Preferably, the ECG acquisition module 2 adopts a single-power low-power design, and the intermediate reference voltage of the ECG acquisition module 2 is realized in the form of a power supply voltage divider plus a voltage follower. The input buffer 7 and the right leg drive Circuit 13 adopts TI's low-power operational amplifier TL064, the pre-instrument amplifier 8 adopts ADI's micro-power amplifier AD8236, and the high-pass filter 9, intermediate amplification stage 10, and low-pass filter 11 adopt TI company's LMV324 operational amplifier.

According to another aspect of the present invention, a novel portable three-lead real-time wireless ECG monitoring and analysis method is also provided, including the steps of: using the console host computer to first perform differential processing on the received ECG data, and then perform low-pass filtering and threshold value processing, and then find the R point through R wave detection, and then find the Q and S points corresponding to this R point, and finally mark the Q, R, S points and display them on the computer screen.

In a preferred solution, the above object of the present invention is achieved in this way: the novel portable three-lead real-time wireless ECG monitoring system includes ECG acquisition electrodes, ECG acquisition module, data processing module, one-to-many wireless module, Power supply, upper computer software. Wherein: ECG acquisition and processing module includes analog signal amplification filter circuit, signal sampling, digital signal processing part. The analog signal amplification and filtering circuit includes an input buffer, a pre-amplifier, a high-pass filter, an intermediate amplification stage, a low-pass filter and a 50Hz power frequency notch filter.
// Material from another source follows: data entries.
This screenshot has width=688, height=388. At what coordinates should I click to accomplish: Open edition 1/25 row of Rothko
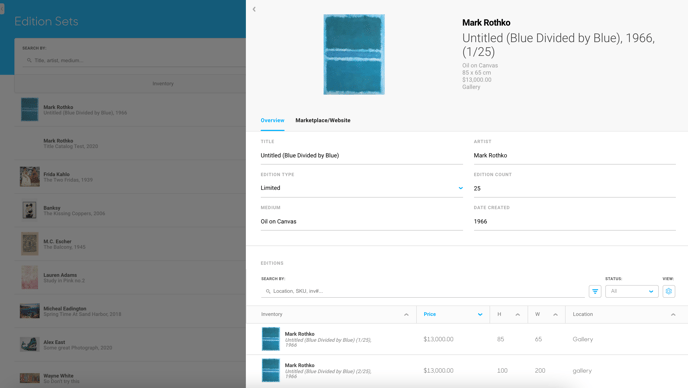pyautogui.click(x=467, y=339)
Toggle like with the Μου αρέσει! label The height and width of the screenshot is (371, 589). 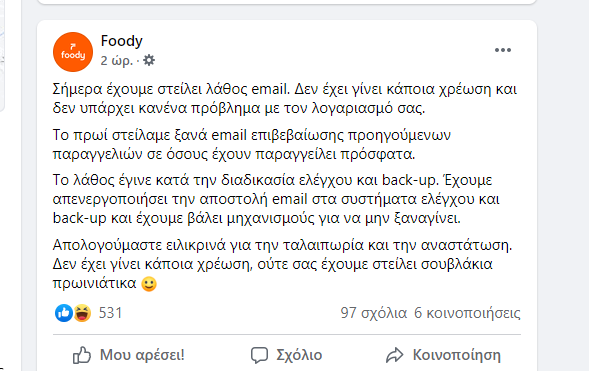(142, 355)
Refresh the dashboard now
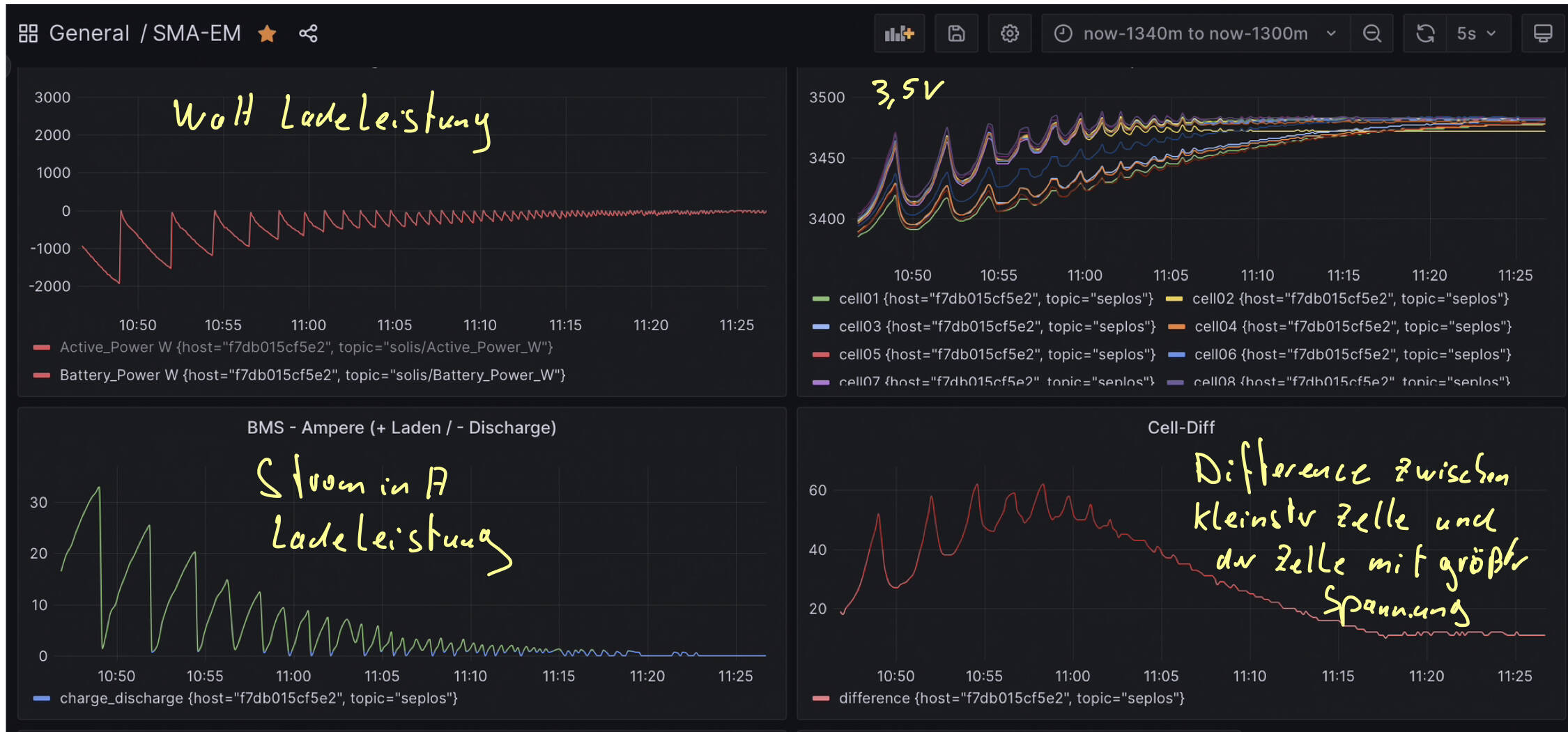 coord(1425,33)
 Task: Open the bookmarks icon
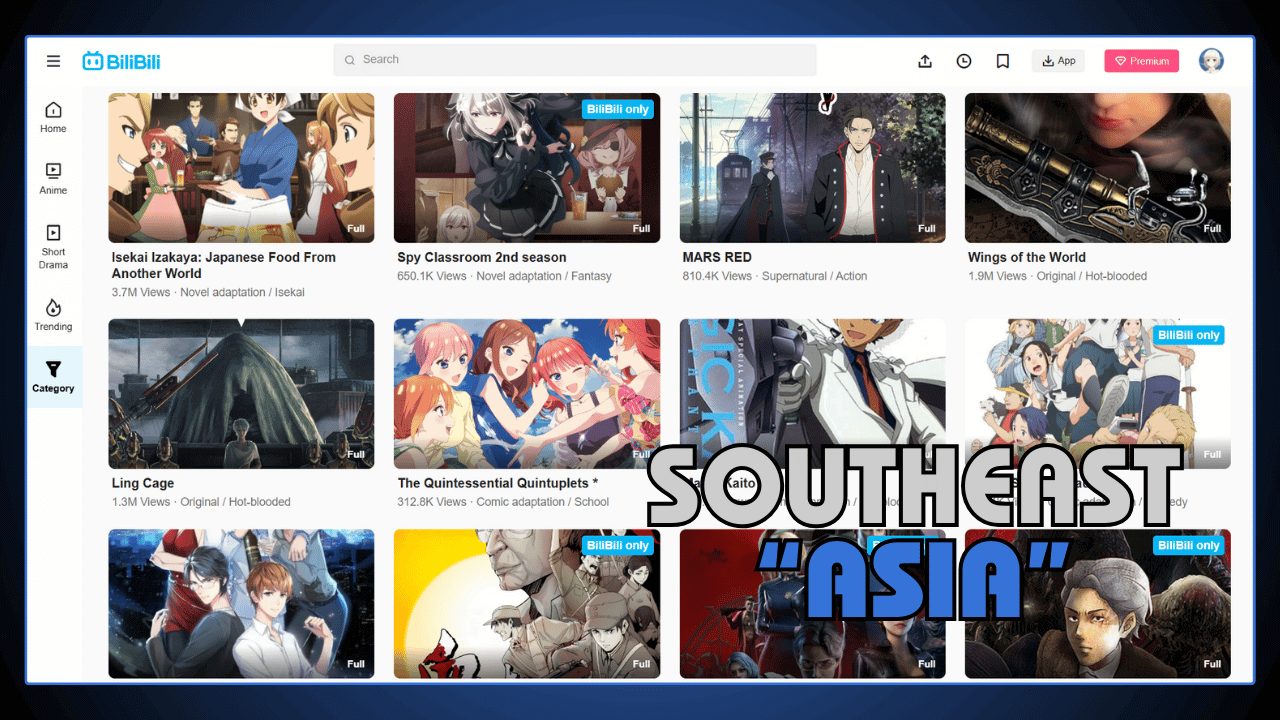(1003, 61)
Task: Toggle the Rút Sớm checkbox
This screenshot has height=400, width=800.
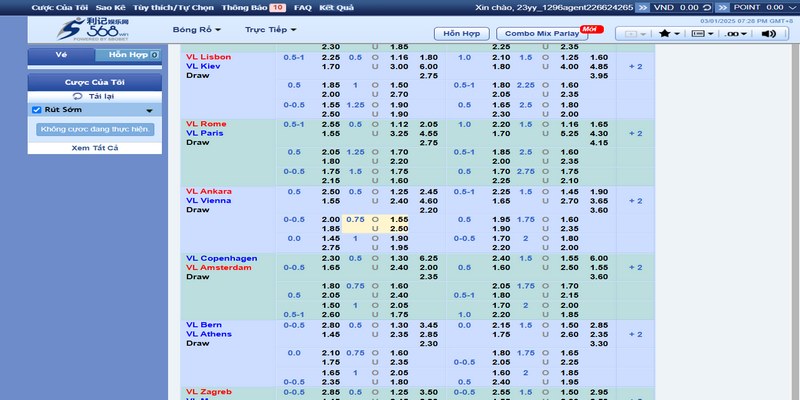Action: pos(37,110)
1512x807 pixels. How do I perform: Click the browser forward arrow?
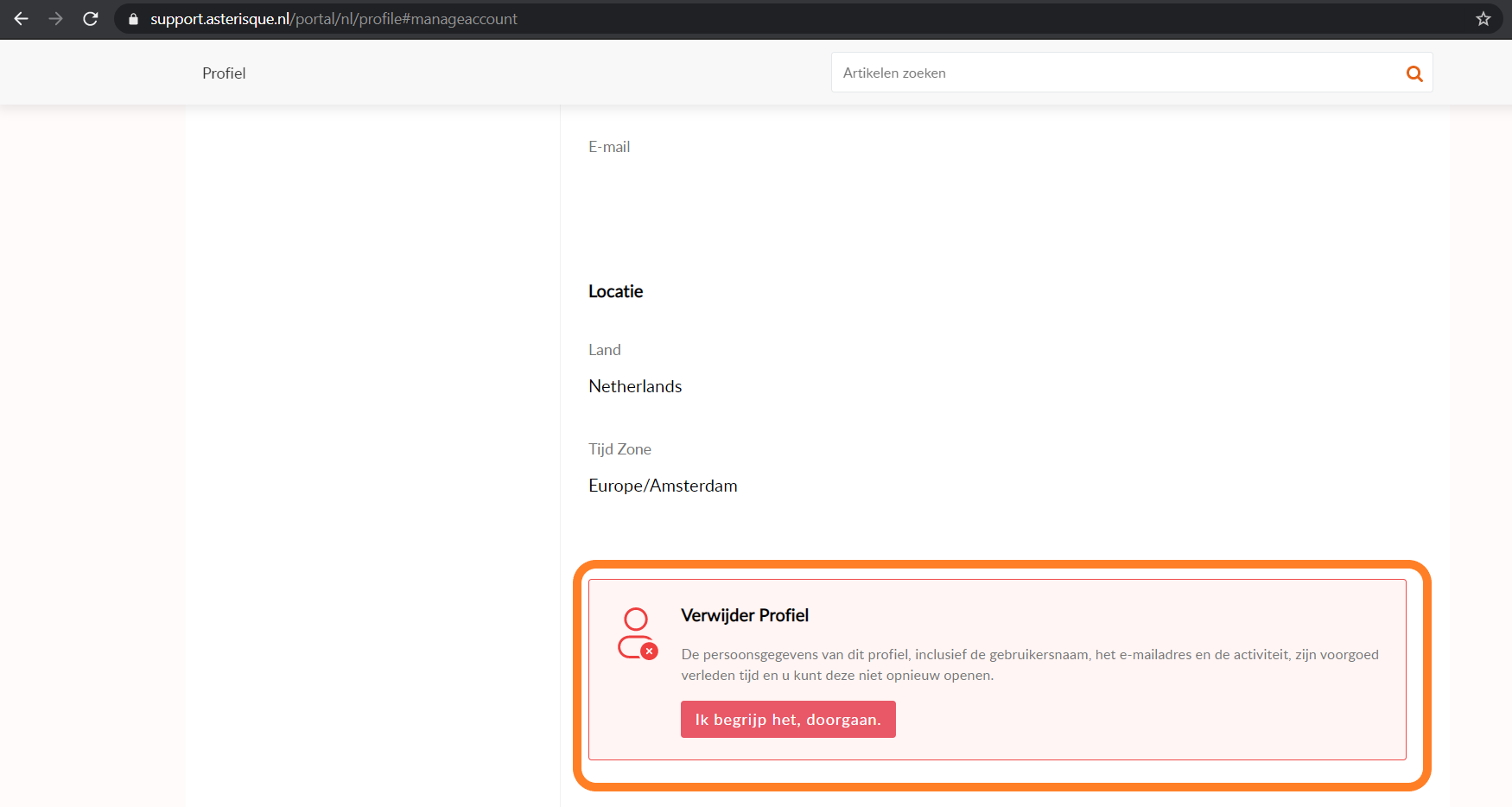pyautogui.click(x=56, y=19)
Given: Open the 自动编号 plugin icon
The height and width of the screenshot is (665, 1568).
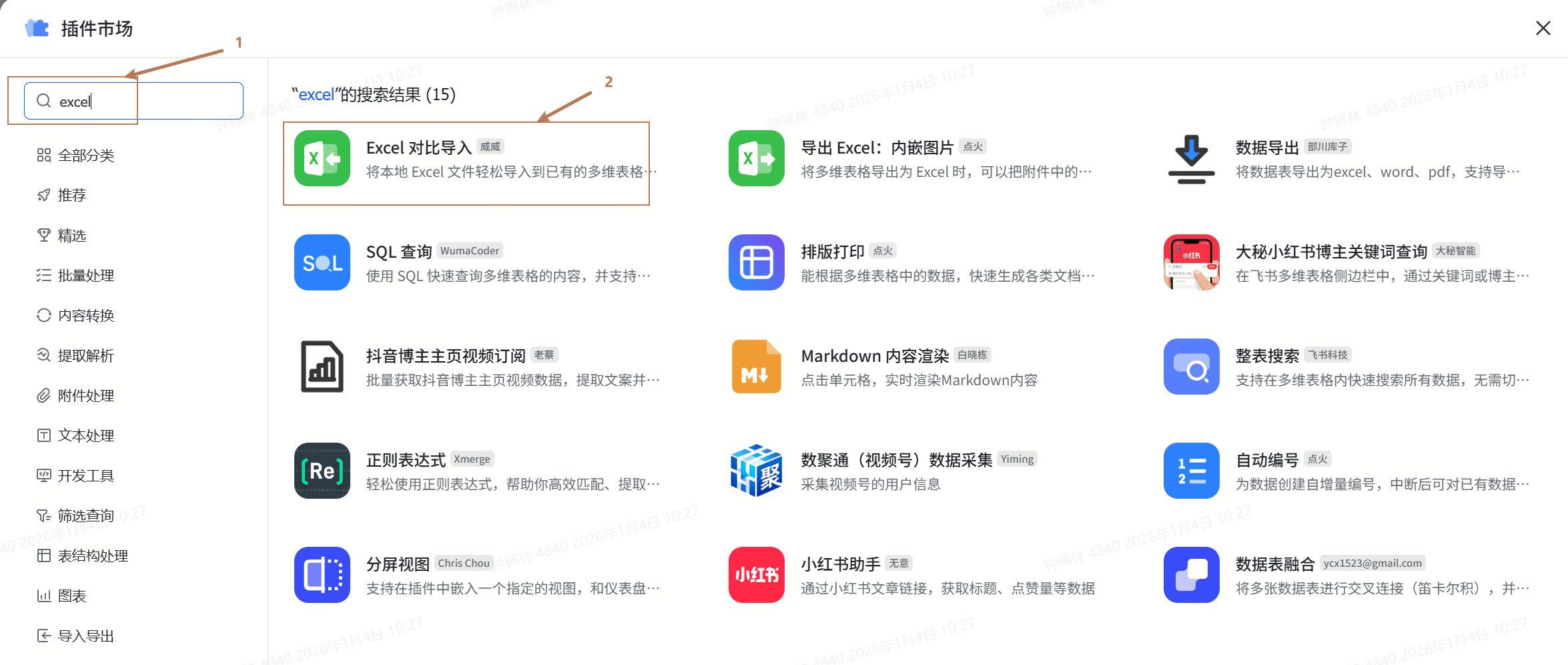Looking at the screenshot, I should pos(1191,471).
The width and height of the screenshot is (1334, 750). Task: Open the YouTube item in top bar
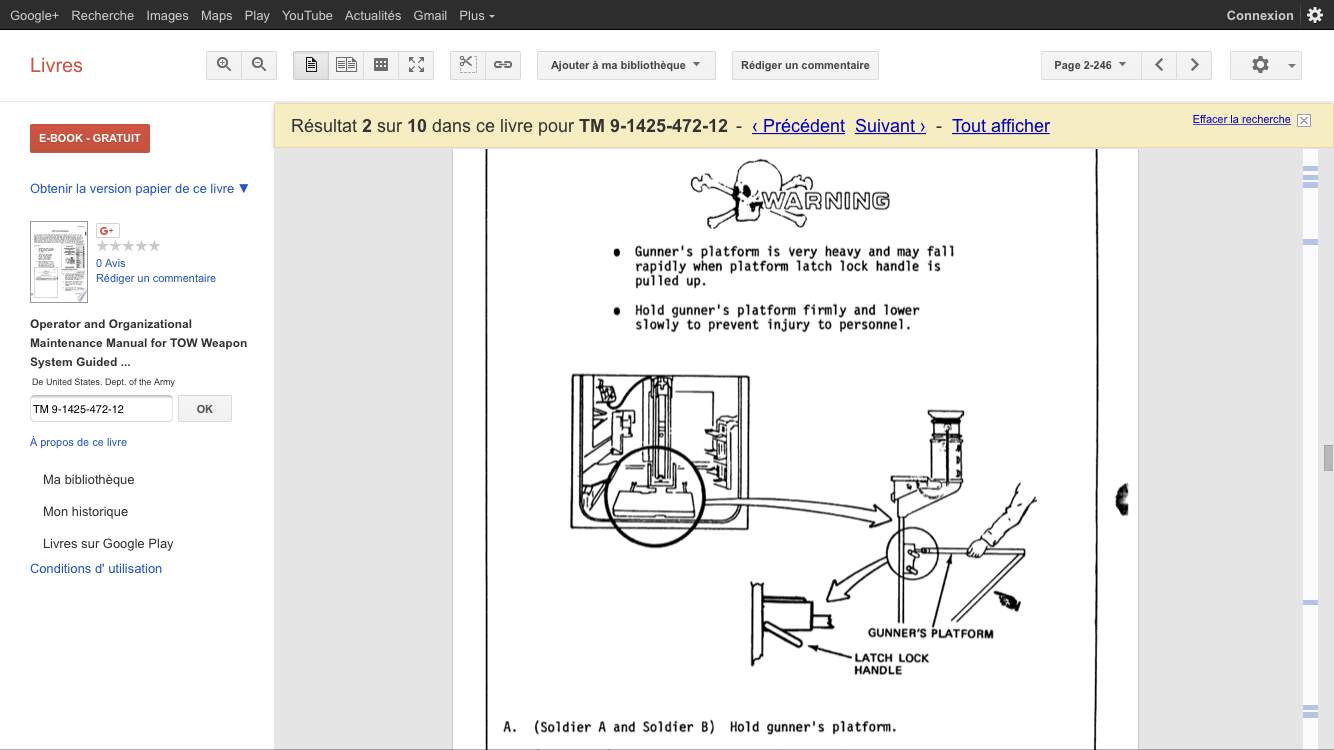pyautogui.click(x=307, y=15)
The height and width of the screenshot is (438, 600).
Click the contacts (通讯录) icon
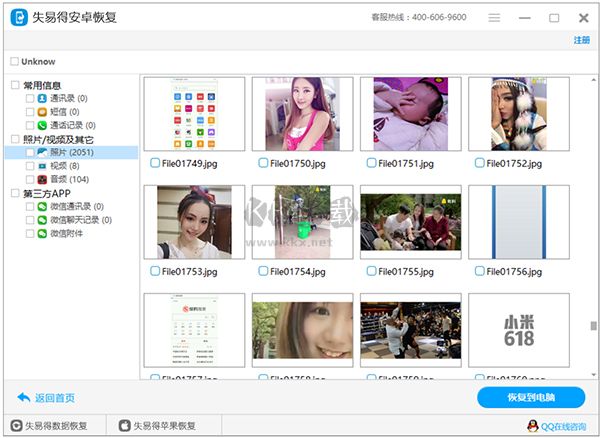[x=42, y=99]
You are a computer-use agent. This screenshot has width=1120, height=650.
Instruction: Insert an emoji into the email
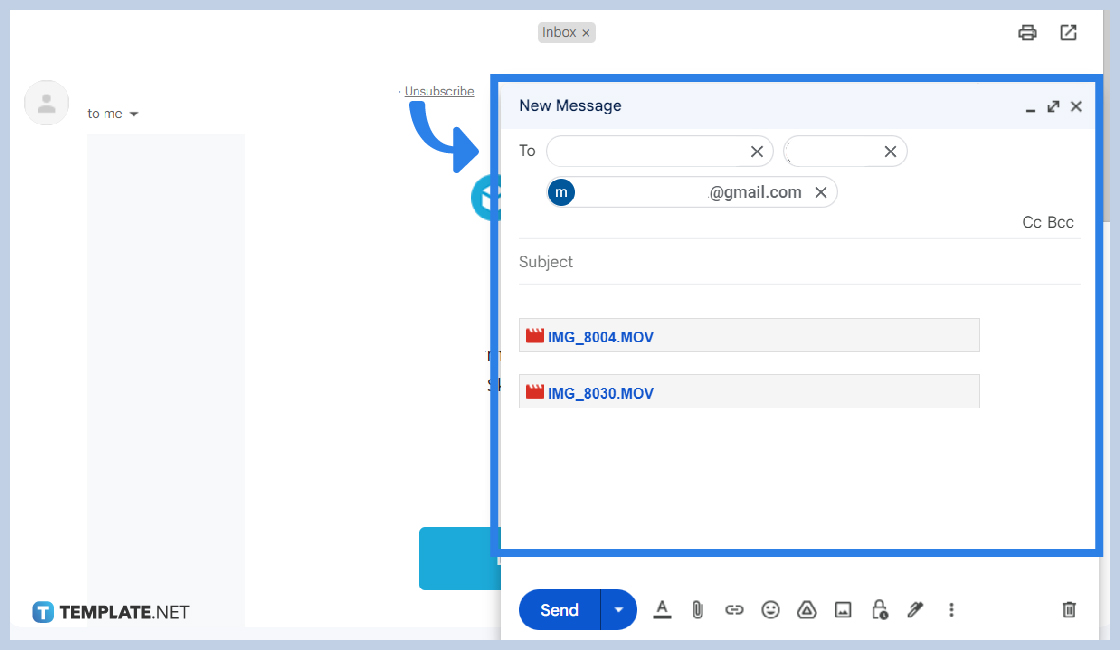770,609
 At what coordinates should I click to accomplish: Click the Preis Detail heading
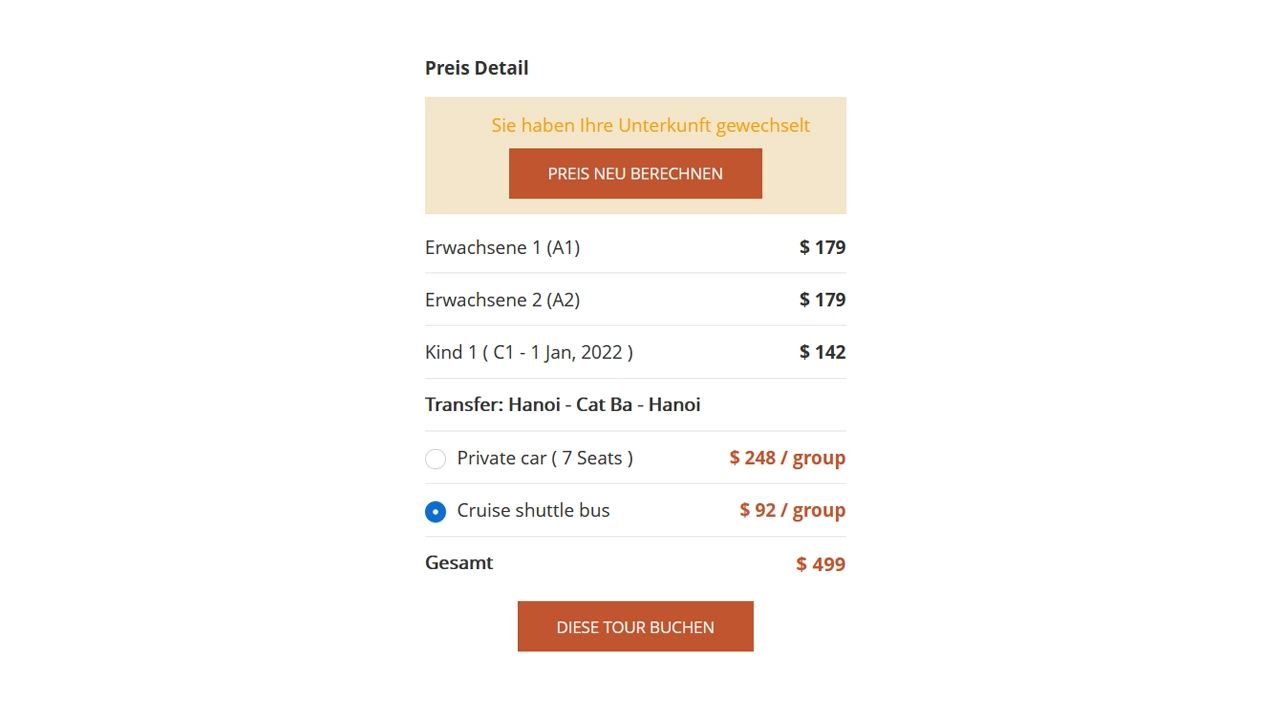pyautogui.click(x=476, y=67)
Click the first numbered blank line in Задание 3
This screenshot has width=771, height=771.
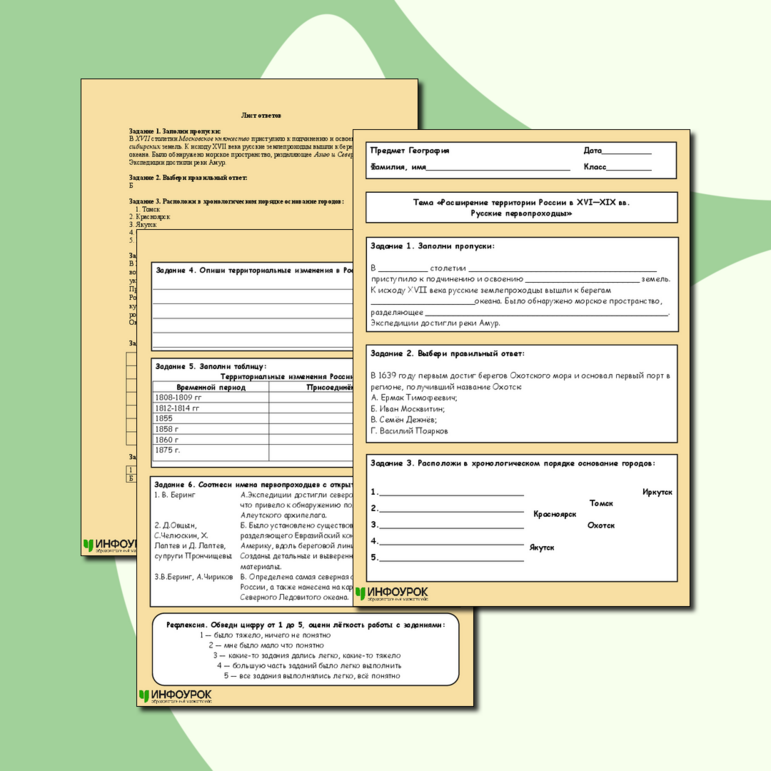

This part of the instrumentation amplifier and the operational amplifier are powered by a 5V single power supply, which is provided by the power module. The signal sampling and digital signal processing part is realized by ARM Cortex-M3 microcontroller with low power consumption and low cost. The power supply part converts the external input power supply into 5V and 3.3V regulated power supplies for analog circuits and digital circuits. The whole system can be powered by dry cell or lithium battery. The upper computer software includes QRS complex wave detection algorithm, ECG waveform display, ECG database and other parts.

The ECG acquisition electrode collects the ECG signal on the surface of the human skin, transmits it to the ECG acquisition module, and sequentially passes through input buffering, instrument amplification, high-pass filtering, intermediate amplification, low-pass filtering and 50Hz power frequency notch, and enters the data after AD sampling The processing module is then sent to the wireless network through the wireless module, and finally the PC of the console performs waveform display, QRS complex wave detection, database processing and other work.

The portable real-time wireless ECG detection system proposed by the present invention has three ECG acquisition electrodes, two of which are used for signal acquisition, and the other is used as a right leg drive electrode to improve the common mode rejection capability of the circuit. Electrode positions can be placed as required.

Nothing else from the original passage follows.